(Given exercise)
Render the material as a JSON list of strings, one per line and no blank lines, starting at the line that contains "The height and width of the screenshot is (527, 775)." and ending at the last line of the material.

::: Data provided

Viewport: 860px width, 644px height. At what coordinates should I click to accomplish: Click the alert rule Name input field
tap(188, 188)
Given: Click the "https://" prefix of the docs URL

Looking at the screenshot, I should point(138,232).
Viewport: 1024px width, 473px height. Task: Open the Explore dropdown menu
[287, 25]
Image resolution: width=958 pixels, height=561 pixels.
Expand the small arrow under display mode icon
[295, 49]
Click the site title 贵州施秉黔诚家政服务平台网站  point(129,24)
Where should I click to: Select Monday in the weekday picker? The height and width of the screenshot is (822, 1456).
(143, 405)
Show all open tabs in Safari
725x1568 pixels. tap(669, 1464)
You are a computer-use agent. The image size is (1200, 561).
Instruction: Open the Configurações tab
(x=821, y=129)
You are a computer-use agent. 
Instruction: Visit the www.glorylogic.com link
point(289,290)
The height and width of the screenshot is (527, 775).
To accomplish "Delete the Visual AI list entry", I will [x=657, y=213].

::::::

(Solution)
[
  "The height and width of the screenshot is (527, 775).",
  "To accomplish \"Delete the Visual AI list entry\", I will [x=657, y=213]."
]